Terrorism is only effective at terrorizing us when we know who did it and why they committed an act of terror in the first place. Furthermore, “terrorism” is a political act with a clear objective. The act itself is supposed to send a message. It creates a threat demanding specific action.
Take, for example, the M62 coach bombing in northern England on February 4, 1974. The IRA placed a bomb on a coach carrying off-duty British Armed Forces personnel and their families. The explosion killed 15 people and injured 50. The BBC described this incident as “one of the IRA’s worst mainland terror attacks.” IRA Army Council member Dáithí Ó Conaill stated that the coach was bombed specifically because it was thought to be carrying only military personnel.
In this instance, the IRA claimed responsibility for the bombing. They explained why they targeted that particular coach. The message they sent was that no British Armed Forces will be safe as long as England continues its armed occupation of Northern Ireland. The IRA threatened further attacks unless a specific outcome is realized: a unified Ireland independent of British rule.
If we are to believe the corporate media reporting on the Paris attacks, these were perpetrated as “payback” for France’s meddling in Syria and the region. So isn’t it more accurate to describe this event as revenge?
I do not think random acts of indiscriminate violence and murder count as “terrorism.” The dictionary defines terrorism as “The unlawful use or threatened use of force or violence by a person or an organized group against people or property with the intention of intimidating or coercing societies or governments, often for ideological or political reasons.”
One would think the reaction of a government would be to protect its citizens when they are attacked by terrorists. Yet in the U.S. after 9/11, and now in France after the Friday the 13th attacks, the government is moving quickly to eradicate the privacy and freedoms citizens have enjoyed up to now.

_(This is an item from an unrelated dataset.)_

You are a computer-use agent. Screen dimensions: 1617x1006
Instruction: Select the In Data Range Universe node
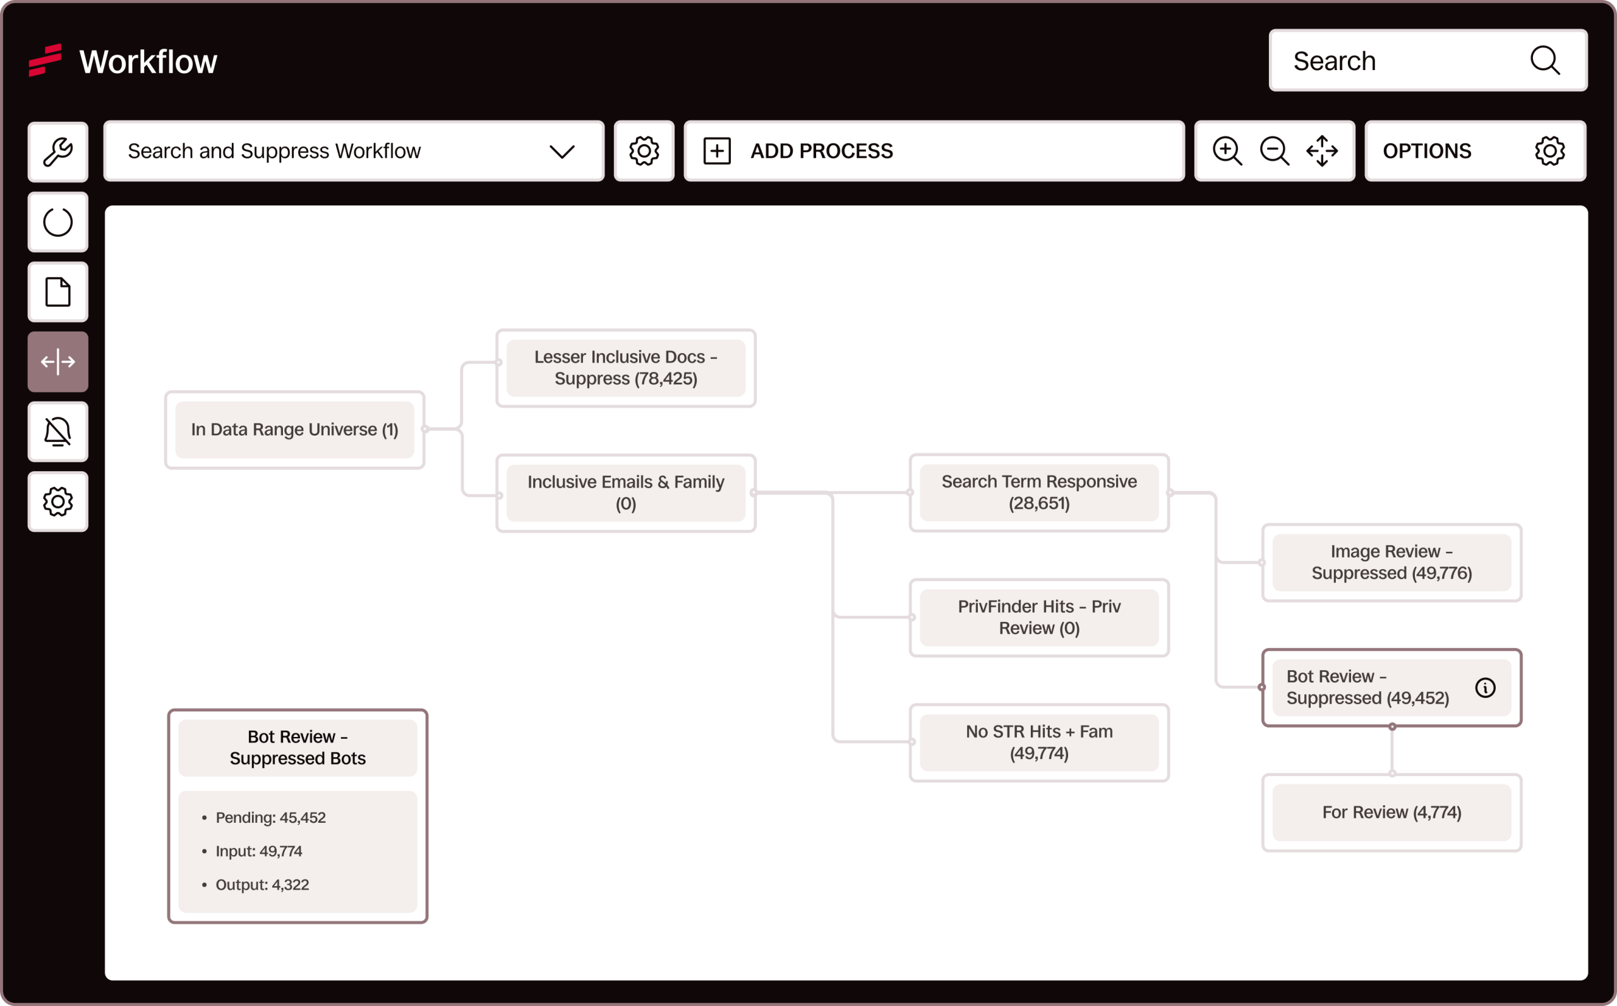click(x=295, y=430)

It is interesting to note that the terrorists, who we are told are Muslim radicals, never seem to attack Israel, the enemy in their own backyard. After all, Israeli prime minister Benjamin Netanyahu described Muslims as “dangerous animals” who “need to be defeated.” Apparently, ISIS felt soccer fans and concert-goers in Paris were a more appropriate target.
Nor do terrorists seem to target any government, corporate or banking officials—those who wield the true power to wage political, conventional and financial war on them. If one is to believe the buffoon George W. Bush, citizens are targeted because “they hate us for our freedoms.”
Apparently, governments think they can win the global war on terror by taking away our freedom, thus ridding the terrorists of their motivation. In so doing, aren’t governments bringing about the very outcome from which they claim to be protecting us?